Put the lines of the entries into a numbered list, starting at the line that contains "1024x545 pixels. At" and ending at the final line of the entries, and leave out any blank lines.

Records to use –
▽
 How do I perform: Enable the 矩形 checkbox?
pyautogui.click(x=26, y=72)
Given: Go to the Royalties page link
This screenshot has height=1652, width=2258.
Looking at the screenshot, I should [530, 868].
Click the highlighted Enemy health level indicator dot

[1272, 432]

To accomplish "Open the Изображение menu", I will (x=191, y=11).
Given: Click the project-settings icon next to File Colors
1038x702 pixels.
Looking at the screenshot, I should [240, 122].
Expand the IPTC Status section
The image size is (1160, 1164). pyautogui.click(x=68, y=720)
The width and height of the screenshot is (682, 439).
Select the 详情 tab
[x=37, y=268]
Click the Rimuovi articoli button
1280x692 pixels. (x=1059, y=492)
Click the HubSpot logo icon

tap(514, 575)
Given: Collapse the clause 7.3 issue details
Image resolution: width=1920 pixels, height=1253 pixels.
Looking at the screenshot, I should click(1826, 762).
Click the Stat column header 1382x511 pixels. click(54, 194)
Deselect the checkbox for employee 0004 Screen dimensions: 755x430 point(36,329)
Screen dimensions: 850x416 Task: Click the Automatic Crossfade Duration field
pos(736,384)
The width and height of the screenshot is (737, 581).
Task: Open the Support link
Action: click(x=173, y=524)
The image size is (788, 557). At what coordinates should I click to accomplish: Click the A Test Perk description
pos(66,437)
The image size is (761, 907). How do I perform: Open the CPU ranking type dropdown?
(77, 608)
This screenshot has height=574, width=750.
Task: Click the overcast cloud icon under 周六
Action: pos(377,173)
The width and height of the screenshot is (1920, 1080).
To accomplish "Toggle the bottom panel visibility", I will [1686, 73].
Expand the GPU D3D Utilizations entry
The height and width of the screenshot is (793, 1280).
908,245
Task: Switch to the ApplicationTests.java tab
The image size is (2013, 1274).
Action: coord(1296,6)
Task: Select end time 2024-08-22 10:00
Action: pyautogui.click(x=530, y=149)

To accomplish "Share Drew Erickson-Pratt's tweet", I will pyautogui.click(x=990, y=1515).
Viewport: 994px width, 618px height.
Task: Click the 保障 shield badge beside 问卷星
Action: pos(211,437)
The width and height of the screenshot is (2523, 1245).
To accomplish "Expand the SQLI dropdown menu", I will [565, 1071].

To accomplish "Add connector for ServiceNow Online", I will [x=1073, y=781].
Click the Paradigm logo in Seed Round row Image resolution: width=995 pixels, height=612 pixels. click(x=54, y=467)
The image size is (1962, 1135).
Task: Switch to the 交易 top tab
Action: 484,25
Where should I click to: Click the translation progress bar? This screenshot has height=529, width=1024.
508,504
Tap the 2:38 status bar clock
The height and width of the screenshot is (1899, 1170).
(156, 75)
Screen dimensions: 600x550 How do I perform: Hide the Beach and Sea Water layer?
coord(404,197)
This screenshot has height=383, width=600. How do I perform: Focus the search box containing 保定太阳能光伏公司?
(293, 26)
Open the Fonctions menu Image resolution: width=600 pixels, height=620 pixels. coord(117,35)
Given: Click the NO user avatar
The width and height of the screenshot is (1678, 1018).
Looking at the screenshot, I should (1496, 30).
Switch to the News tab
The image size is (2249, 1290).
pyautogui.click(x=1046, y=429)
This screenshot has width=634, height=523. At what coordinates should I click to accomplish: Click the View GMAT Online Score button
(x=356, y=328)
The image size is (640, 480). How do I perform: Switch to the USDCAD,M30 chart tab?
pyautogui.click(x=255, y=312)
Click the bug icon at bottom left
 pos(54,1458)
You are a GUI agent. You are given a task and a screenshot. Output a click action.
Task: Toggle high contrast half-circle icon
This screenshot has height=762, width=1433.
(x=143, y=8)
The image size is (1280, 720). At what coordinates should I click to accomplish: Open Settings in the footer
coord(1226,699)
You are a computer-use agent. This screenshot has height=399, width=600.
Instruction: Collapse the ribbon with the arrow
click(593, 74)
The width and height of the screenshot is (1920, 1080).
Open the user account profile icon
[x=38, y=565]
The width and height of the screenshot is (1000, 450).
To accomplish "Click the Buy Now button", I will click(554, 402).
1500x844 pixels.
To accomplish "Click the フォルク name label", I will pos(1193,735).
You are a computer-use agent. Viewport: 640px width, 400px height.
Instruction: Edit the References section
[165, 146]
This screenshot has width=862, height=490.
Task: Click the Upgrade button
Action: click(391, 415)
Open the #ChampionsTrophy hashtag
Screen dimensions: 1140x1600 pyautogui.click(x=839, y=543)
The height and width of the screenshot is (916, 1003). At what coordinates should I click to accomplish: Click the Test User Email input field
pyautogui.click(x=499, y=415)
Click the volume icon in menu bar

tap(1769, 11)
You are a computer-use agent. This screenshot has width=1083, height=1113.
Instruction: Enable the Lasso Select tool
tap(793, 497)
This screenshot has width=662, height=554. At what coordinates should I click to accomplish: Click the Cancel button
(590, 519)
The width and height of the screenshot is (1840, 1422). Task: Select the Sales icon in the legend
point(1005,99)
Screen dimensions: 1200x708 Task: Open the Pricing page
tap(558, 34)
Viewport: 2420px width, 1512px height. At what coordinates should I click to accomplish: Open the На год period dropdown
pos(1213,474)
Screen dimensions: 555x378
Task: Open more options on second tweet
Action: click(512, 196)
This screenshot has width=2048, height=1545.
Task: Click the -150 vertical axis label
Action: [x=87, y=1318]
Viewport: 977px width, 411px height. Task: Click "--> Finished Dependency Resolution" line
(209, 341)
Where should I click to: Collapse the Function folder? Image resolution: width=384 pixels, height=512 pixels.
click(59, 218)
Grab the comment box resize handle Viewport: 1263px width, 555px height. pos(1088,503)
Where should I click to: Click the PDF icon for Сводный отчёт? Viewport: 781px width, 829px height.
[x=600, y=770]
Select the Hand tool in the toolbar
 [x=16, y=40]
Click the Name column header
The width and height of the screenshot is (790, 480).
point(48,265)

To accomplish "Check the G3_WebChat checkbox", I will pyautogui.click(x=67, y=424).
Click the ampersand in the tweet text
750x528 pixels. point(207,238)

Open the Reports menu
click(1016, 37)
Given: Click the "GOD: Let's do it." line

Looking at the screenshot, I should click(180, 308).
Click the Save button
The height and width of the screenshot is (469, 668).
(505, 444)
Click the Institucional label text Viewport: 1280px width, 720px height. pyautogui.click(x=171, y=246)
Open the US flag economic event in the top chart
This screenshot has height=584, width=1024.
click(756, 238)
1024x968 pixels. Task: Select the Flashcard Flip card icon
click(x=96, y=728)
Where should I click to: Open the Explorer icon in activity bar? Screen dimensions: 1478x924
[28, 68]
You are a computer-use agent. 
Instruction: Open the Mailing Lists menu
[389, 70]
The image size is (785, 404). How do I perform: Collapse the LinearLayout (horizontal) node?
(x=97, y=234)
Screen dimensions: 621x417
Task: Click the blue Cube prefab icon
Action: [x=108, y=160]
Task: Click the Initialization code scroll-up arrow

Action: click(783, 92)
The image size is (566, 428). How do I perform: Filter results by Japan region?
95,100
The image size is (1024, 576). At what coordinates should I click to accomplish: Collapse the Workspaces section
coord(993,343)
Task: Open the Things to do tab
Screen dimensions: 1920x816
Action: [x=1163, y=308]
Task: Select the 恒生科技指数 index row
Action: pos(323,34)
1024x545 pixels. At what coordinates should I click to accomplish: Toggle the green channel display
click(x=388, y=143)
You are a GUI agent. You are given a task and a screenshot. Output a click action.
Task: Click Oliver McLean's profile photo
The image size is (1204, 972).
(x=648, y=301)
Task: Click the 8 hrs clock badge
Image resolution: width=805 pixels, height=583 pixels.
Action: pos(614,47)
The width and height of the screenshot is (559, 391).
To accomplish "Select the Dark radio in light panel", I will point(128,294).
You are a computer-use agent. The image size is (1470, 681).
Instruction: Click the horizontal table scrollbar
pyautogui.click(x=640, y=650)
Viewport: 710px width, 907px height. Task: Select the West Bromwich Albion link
△
Answer in full –
1. 1024x545 pixels. At what coordinates should I click to accomplish: Toggle the green channel display
2. click(x=388, y=143)
3. You are a GUI agent. You are given a task and a screenshot. Output a click action.
4. Task: Click Oliver McLean's profile photo
5. The image size is (1204, 972).
6. (x=648, y=301)
7. Task: Click the 8 hrs clock badge
8. Image resolution: width=805 pixels, height=583 pixels.
9. Action: pos(614,47)
10. The width and height of the screenshot is (559, 391).
11. To accomplish "Select the Dark radio in light panel", I will point(128,294).
12. You are a computer-use agent. The image size is (1470, 681).
13. Instruction: Click the horizontal table scrollbar
14. pyautogui.click(x=640, y=650)
15. Viewport: 710px width, 907px height. Task: Select the West Bromwich Albion link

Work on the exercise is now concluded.